#### REQUIREMENT:
Below is a listing. Write out exactly its lines between the one holding "Show next video participants with the arrow" and the one holding "Given: Select Full", inclusive.

═════ DATA TO PROCESS

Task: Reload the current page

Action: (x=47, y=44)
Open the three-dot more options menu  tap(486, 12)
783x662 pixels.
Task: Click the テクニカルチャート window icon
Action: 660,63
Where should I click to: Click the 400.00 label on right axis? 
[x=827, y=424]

══════════
═════ DATA TO PROCESS

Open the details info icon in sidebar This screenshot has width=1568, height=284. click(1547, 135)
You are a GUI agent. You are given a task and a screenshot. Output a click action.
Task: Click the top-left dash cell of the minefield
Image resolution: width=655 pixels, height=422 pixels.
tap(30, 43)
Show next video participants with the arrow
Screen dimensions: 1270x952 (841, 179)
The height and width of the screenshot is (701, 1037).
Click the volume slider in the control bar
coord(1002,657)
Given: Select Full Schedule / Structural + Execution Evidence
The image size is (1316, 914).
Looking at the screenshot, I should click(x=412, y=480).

══════════

#### OUTPUT BELOW:
Show next video participants with the arrow
Screen dimensions: 1270x952 (841, 179)
The height and width of the screenshot is (701, 1037).
Click the volume slider in the control bar
coord(1002,657)
Given: Select Full Schedule / Structural + Execution Evidence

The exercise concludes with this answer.